Since shipping our first products in 2008, our cumulative end-customer base has grown rapidly. Between December 31, 2011 and June 30, 2016, our cumulative end-customer base grew from approximately 1,100 to nearly 4,000. Our end customers span a range of industries and include large Internet companies, service providers, financial services organizations, government agencies, media and entertainment companies and others.
To continue to grow our revenue, it is important that we both obtain new customers and sell additional products to existing customers. Our development model is focused on the development of new products based on our EOS software and enhancements to EOS. We engineer our products to be agnostic to the underlying merchant silicon architecture. Today, we combine our EOS software with merchant silicon into a family of switching products. This enables us to focus our research and development resources on our software core competencies and to leverage the investments made by merchant silicon vendors to achieve cost-effective solutions. We currently procure certain merchant silicon components from multiple vendors, and we continue to expand our relationships with these and other vendors. We work closely with third party contract manufacturers to manufacture our products. Our contract manufacturers deliver our products to our third party direct fulfillment facilities where our EOS software is installed on our products.  We and our fulfillment partners then perform labeling, final configuration, quality assurance testing and shipment to our customers. We have expanded our contract manufacturing capabilities to include an additional contract manufacturer in San Jose, California.
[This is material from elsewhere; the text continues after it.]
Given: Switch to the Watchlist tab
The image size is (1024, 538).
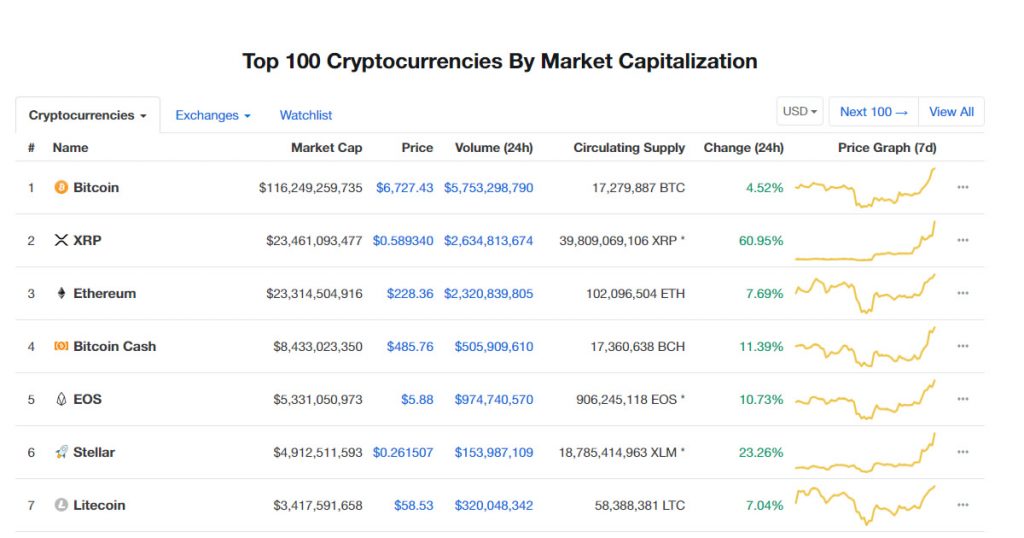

We market and sell our products through both our direct sales force and our channel partners, including distributors, value-added resellers, system integrators, original equipment manufacturer, or OEM partners and in conjunction with various technology partners. To facilitate channel coordination and increase productivity, we have created a partner program, the Arista Partner Program, to engage partners who provide value-added services and extend our reach into the marketplace. Authorized training partners provide technical training to our channel partners. Our partners commonly receive an order from an end customer prior to placing an order with us, and we confirm the identification of the end customer prior to accepting such orders. Our partners generally do not stock inventory received from us. Our sales organization is supported by systems engineers with deep technical expertise and responsibility for pre-sales technical support and engineering for our end customers. Each sales team is responsible for a geographic territory, has responsibility for a number of major direct end-customer accounts or has assigned accounts in a specific vertical market.
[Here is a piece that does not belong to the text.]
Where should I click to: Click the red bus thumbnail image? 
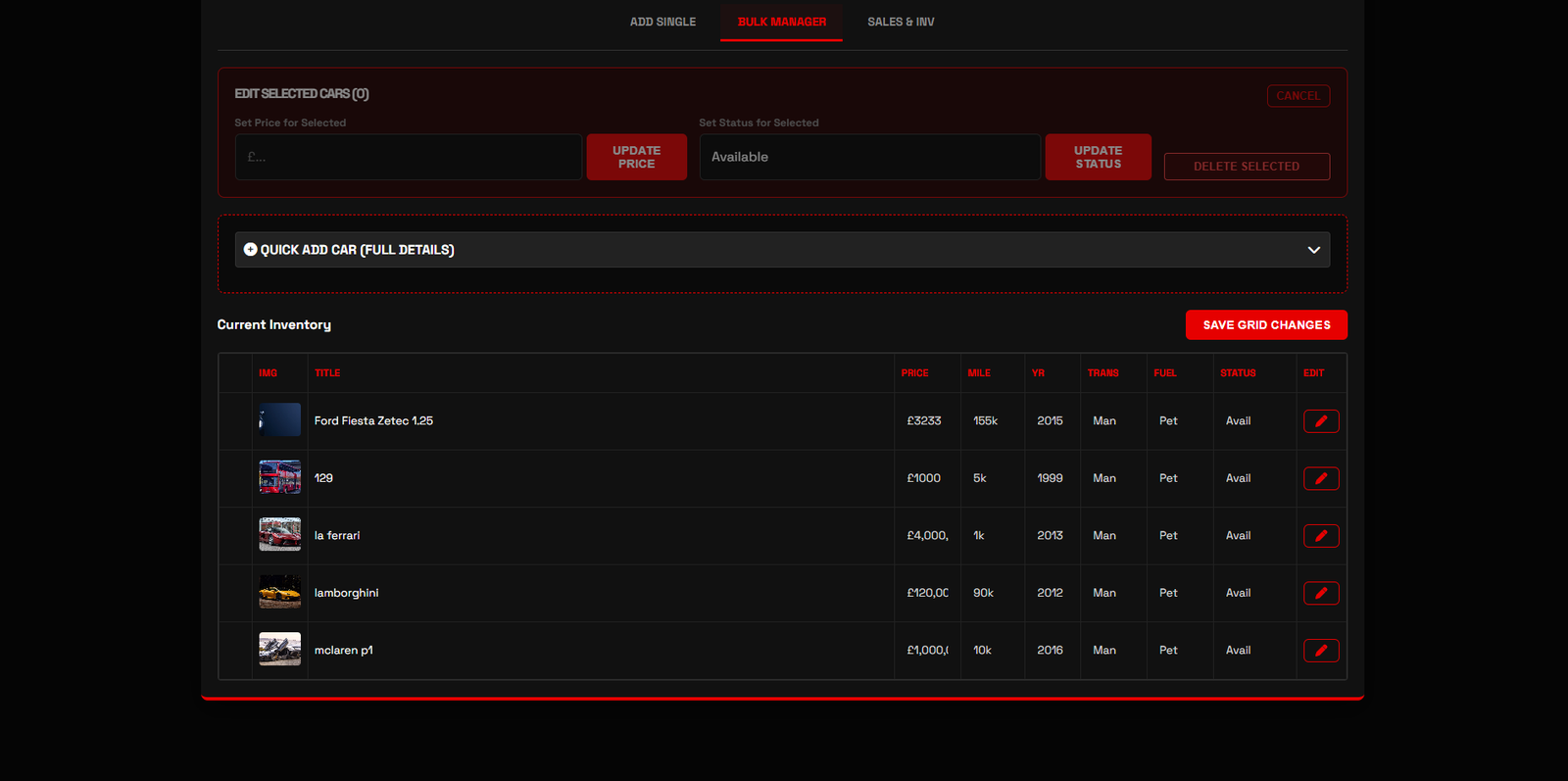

Factors Affecting Our Performance
We believe that our future success will depend on many factors, including our ability to expand sales to our existing customers as well as to add new end customers. While these areas present significant opportunity, they also present risks that we must manage to ensure successful results. See the section titled “Risk Factors.” Additionally, we face intense competition especially from larger, well-established companies, and we must continue to expand the capabilities of our cloud networking platform to succeed in our market. We are also currently engaged in lawsuits with Cisco, our largest competitor, whereby they claim that we have infringed their intellectual property rights.  We intend to vigorously defend against these Cisco lawsuits as summarized in the Legal Proceedings section below. However, we cannot be certain that any claims by Cisco would be resolved in our favor.  If we are unable to address these challenges, our business could be adversely affected.
Increasing Adoption of Cloud Networks. Networks are subject to increasing performance requirements due to the growing number of connected devices as well as new enterprise and consumer applications. Computing architectures are evolving to meet the need for constant connectivity and access to data and applications. We believe that cloud networks will continue to replace legacy network technologies. Our business and results of operations will be significantly affected by the speed with which organizations implement cloud networks.
Expanding Sales to Existing Customer Base. We expect that a substantial portion of our future sales will be follow-on sales to existing end customers. As noted above, one of our sales strategies is to target specific projects at our current end customers because they are familiar with the operational and economic benefits of our cloud networking solutions, thereby reducing the sales cycle into these customers. We believe this opportunity with current end customers to be significant given their existing and expected infrastructure spend. We expect our business and results of operations will depend on our ability to sell additional products to our growing base of customers.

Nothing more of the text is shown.